We also got the kitchen totally tidied and functioning – the rhythm of bread baking and yoghurt making is established, sprouting and fermenting are on the verge of happening, even the freezer is now stocked.
All the linen has a home – for a lot of it, that home is at the Sallies.
All the children’s toys are accessible – or at the Sallies.
All the “work boxes” (read: notebooks, journals, maths books etc) are ready-to-use.
All the sandals and gumboots are lined up in the garage (and new ones purchased for those who needed them – not from the Sallies).
The bathrooms are sparkling; the novelty of a clean shower has not worn off and willing workers keep it pristine.
Light fittings have been washed and moved (coz we had nothing else to do, y’know).
Musical instruments are available.
The computers are running and internet connected.
The garage is almost tidy.
A broken window repaired (Mr Repair Man arrived within half an hour of calling the insurance company – not bad, eh).
People have been dropping in (not that this is a job – it’s just time-consuming).
Rob spent the whole evening opening mail (that *was* a job, AND time-consuming)
There is just craft gear to sort and books to place on shelves. Possibly the two biggest jobs of them all
We have lots of space that we didn’t used to have. There are empty drawers in the kitchen, empty shelves in the laundry, nothing under our bed, coathangers without a job to do in the wardrobe, big gaps on the floor.

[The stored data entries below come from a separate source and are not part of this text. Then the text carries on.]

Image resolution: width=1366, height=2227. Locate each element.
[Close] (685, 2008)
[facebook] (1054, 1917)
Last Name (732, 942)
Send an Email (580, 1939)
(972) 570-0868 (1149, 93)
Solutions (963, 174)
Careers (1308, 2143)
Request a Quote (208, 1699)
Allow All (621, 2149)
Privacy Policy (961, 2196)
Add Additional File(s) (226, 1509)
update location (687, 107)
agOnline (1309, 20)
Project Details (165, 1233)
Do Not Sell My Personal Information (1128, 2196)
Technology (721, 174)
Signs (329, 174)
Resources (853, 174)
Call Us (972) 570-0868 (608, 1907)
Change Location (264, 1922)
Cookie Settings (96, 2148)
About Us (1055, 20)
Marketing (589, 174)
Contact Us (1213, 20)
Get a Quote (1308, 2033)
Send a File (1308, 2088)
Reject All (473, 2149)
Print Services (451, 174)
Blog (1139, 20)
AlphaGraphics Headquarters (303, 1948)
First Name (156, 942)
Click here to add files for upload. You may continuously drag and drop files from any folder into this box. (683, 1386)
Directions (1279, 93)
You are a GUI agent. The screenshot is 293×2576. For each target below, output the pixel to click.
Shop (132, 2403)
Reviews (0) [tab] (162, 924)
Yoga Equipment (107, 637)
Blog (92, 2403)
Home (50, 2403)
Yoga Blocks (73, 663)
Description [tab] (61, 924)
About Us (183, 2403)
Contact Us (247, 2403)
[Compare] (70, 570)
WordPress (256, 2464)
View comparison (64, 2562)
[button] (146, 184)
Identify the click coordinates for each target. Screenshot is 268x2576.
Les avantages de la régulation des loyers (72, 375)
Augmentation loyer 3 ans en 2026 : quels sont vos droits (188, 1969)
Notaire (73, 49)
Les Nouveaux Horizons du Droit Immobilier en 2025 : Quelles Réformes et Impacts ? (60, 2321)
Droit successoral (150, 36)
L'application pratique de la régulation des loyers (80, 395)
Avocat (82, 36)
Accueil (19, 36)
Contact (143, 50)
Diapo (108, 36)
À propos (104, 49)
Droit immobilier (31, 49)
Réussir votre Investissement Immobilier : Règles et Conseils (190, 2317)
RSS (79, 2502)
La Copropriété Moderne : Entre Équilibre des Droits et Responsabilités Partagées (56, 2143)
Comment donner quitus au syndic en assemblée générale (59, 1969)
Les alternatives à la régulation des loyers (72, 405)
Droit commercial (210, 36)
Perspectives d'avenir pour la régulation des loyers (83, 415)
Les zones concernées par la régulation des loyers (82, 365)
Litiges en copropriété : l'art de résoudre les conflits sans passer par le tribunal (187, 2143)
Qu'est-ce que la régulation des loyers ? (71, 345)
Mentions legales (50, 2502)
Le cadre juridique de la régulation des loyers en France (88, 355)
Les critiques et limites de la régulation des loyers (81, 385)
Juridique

We simply have less stuff. It’s gone to the Sallies.
But we’re still left with a lot.
When I start comparing our gear to the possessions of the family we stayed with in Mongolia or the ones living in bamboo huts in Thailand or Laos, it all seems so unfair.
What is the point of such comparison? Is anything to be gained? I could give all our stuff away, but how would that help those families? We could cut off our water and power, but what would that achieve? How would it help others?
In the midst of trying to settle into comfort, there are uncomfortable thoughts.
We might have planted the garden, but we haven’t answered the big questions.
In fact, we haven’t even asked some of them.